• _WHAT YOU ARE ASKED TO DO_:
Would you restate the entries below word for word, starting at the first line and ending with the one that has "Click the Workflows"?
==== SOURCE INFORMATION ====
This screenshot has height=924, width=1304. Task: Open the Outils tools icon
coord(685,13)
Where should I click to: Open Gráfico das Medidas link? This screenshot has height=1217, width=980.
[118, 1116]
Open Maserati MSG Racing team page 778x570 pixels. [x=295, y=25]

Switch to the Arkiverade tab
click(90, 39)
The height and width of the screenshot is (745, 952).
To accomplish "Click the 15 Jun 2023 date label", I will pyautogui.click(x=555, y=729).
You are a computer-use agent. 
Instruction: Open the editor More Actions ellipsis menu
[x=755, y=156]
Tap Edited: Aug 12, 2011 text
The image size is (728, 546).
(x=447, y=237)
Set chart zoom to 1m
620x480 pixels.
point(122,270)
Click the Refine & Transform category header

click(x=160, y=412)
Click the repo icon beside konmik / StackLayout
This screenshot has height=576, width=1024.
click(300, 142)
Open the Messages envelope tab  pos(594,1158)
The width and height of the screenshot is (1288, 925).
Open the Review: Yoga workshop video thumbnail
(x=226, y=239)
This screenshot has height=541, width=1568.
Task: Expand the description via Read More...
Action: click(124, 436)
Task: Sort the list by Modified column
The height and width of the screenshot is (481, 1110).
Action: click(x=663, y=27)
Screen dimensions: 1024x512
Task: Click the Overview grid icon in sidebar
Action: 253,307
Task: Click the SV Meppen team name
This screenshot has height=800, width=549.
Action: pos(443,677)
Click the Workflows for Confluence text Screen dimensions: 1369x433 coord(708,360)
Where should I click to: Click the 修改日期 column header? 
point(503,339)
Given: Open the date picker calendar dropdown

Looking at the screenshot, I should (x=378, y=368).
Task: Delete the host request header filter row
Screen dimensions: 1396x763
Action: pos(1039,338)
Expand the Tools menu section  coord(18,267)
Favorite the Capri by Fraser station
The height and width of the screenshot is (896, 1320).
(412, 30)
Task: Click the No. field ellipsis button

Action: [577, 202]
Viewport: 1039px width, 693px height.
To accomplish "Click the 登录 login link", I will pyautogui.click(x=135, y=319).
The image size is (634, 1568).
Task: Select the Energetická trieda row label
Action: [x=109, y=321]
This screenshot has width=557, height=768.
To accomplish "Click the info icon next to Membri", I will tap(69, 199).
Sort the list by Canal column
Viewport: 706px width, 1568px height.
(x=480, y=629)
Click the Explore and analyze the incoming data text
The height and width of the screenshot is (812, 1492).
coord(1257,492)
====
• _RESULT FOR THIS TASK_:
This screenshot has height=924, width=1304. Task: Open the Outils tools icon
coord(685,13)
Where should I click to: Open Gráfico das Medidas link? This screenshot has height=1217, width=980.
[118, 1116]
Open Maserati MSG Racing team page 778x570 pixels. [x=295, y=25]

Switch to the Arkiverade tab
click(90, 39)
The height and width of the screenshot is (745, 952).
To accomplish "Click the 15 Jun 2023 date label", I will pyautogui.click(x=555, y=729).
You are a computer-use agent. 
Instruction: Open the editor More Actions ellipsis menu
[x=755, y=156]
Tap Edited: Aug 12, 2011 text
The image size is (728, 546).
(x=447, y=237)
Set chart zoom to 1m
620x480 pixels.
point(122,270)
Click the Refine & Transform category header

click(x=160, y=412)
Click the repo icon beside konmik / StackLayout
This screenshot has height=576, width=1024.
click(300, 142)
Open the Messages envelope tab  pos(594,1158)
The width and height of the screenshot is (1288, 925).
Open the Review: Yoga workshop video thumbnail
(x=226, y=239)
This screenshot has height=541, width=1568.
Task: Expand the description via Read More...
Action: click(124, 436)
Task: Sort the list by Modified column
The height and width of the screenshot is (481, 1110).
Action: click(x=663, y=27)
Screen dimensions: 1024x512
Task: Click the Overview grid icon in sidebar
Action: 253,307
Task: Click the SV Meppen team name
This screenshot has height=800, width=549.
Action: pos(443,677)
Click the Workflows for Confluence text Screen dimensions: 1369x433 coord(708,360)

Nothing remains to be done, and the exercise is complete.